DATASET RECORDS:

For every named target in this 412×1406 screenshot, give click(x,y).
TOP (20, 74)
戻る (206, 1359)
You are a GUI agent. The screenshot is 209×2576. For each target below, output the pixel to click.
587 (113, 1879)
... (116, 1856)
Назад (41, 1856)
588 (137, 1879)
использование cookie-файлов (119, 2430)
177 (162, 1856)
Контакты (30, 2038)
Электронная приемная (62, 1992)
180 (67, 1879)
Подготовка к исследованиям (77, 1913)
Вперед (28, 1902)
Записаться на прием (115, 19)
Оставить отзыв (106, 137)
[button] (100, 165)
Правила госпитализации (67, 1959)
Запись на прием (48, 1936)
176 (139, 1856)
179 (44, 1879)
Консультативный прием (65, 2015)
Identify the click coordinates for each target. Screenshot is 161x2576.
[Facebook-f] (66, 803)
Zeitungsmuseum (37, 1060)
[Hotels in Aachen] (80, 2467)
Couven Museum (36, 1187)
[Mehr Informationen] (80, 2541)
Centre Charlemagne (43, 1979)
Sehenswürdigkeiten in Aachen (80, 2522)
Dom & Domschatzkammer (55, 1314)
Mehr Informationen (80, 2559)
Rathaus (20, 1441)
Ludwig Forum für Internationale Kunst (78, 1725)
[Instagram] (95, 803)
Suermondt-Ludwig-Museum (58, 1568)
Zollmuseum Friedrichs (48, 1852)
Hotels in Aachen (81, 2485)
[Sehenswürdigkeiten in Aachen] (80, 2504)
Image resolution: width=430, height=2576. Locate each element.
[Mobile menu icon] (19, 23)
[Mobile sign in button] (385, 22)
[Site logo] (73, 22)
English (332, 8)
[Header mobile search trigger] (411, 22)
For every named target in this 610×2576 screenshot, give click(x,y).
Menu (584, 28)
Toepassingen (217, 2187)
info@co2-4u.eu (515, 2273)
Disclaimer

PROBLEM TO SOLVE: Rescale the rows between the lines holding "588 (137, 1879)" and "Оставить отзыв (106, 137)", inclusive, and give only those lines. Copy each line in full with its text unchanged, multiplying every coordinate by 2.55 and rounding to a whole number, with halves rounded up.

OUTPUT FOR THIS TASK:
588 (349, 4791)
использование cookie-файлов (303, 6197)
177 (413, 4733)
Контакты (77, 5197)
Электронная приемная (158, 5080)
180 (171, 4791)
Подготовка к исследованиям (196, 4878)
Вперед (71, 4850)
Записаться на прием (293, 48)
Оставить отзыв (270, 349)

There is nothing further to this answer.